WHAT YOU WILL DO: Set the entries down once more, exactly as they are worded.

DATA SECTION:
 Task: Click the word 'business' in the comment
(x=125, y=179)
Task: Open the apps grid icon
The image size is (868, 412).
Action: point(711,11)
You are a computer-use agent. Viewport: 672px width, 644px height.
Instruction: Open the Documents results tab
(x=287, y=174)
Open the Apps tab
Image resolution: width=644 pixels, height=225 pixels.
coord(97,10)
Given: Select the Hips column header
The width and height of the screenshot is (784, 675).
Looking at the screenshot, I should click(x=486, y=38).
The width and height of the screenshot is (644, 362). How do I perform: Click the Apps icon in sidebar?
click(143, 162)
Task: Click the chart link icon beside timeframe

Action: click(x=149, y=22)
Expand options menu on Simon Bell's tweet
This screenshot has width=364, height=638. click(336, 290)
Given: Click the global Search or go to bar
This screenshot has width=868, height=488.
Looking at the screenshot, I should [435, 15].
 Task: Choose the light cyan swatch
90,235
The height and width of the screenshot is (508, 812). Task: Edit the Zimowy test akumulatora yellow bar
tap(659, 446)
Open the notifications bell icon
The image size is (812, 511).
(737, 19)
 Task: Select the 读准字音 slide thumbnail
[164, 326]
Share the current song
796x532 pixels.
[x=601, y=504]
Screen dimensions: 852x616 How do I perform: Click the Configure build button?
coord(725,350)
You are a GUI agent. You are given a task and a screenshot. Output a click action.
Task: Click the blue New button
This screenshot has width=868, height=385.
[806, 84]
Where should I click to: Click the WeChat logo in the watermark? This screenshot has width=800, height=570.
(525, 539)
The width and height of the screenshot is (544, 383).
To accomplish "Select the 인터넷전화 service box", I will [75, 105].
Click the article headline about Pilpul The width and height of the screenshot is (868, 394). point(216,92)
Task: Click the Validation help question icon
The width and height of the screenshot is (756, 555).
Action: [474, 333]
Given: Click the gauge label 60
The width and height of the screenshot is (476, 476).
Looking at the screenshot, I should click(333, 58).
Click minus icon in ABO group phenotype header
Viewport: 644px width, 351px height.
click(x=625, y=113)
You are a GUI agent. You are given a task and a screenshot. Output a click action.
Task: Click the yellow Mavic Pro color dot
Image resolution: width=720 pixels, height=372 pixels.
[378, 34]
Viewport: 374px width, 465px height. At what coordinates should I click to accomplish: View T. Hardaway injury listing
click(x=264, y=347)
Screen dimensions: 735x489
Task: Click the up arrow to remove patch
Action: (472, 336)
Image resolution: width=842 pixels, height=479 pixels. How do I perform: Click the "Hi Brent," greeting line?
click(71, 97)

TASK SOLUTION:
 Task: Click the word 'business' in the comment
(x=125, y=179)
Task: Open the apps grid icon
The image size is (868, 412).
Action: point(711,11)
You are a computer-use agent. Viewport: 672px width, 644px height.
Instruction: Open the Documents results tab
(x=287, y=174)
Open the Apps tab
Image resolution: width=644 pixels, height=225 pixels.
coord(97,10)
Given: Select the Hips column header
The width and height of the screenshot is (784, 675).
Looking at the screenshot, I should click(x=486, y=38).
The width and height of the screenshot is (644, 362). How do I perform: Click the Apps icon in sidebar?
click(143, 162)
Task: Click the chart link icon beside timeframe

Action: click(x=149, y=22)
Expand options menu on Simon Bell's tweet
This screenshot has width=364, height=638. click(336, 290)
Given: Click the global Search or go to bar
This screenshot has width=868, height=488.
Looking at the screenshot, I should [435, 15].
 Task: Choose the light cyan swatch
90,235
The height and width of the screenshot is (508, 812). Task: Edit the Zimowy test akumulatora yellow bar
tap(659, 446)
Open the notifications bell icon
The image size is (812, 511).
(737, 19)
 Task: Select the 读准字音 slide thumbnail
[164, 326]
Share the current song
796x532 pixels.
[x=601, y=504]
Screen dimensions: 852x616 How do I perform: Click the Configure build button?
coord(725,350)
You are a GUI agent. You are given a task and a screenshot. Output a click action.
Task: Click the blue New button
This screenshot has width=868, height=385.
[806, 84]
Where should I click to: Click the WeChat logo in the watermark? This screenshot has width=800, height=570.
(525, 539)
The width and height of the screenshot is (544, 383).
To accomplish "Select the 인터넷전화 service box", I will [75, 105].
Click the article headline about Pilpul The width and height of the screenshot is (868, 394). point(216,92)
Task: Click the Validation help question icon
The width and height of the screenshot is (756, 555).
Action: [474, 333]
Given: Click the gauge label 60
The width and height of the screenshot is (476, 476).
Looking at the screenshot, I should click(333, 58).
Click minus icon in ABO group phenotype header
Viewport: 644px width, 351px height.
click(x=625, y=113)
You are a GUI agent. You are given a task and a screenshot. Output a click action.
Task: Click the yellow Mavic Pro color dot
Image resolution: width=720 pixels, height=372 pixels.
[378, 34]
Viewport: 374px width, 465px height. At what coordinates should I click to accomplish: View T. Hardaway injury listing
click(x=264, y=347)
Screen dimensions: 735x489
Task: Click the up arrow to remove patch
Action: (472, 336)
Image resolution: width=842 pixels, height=479 pixels. How do I perform: Click the "Hi Brent," greeting line?
click(71, 97)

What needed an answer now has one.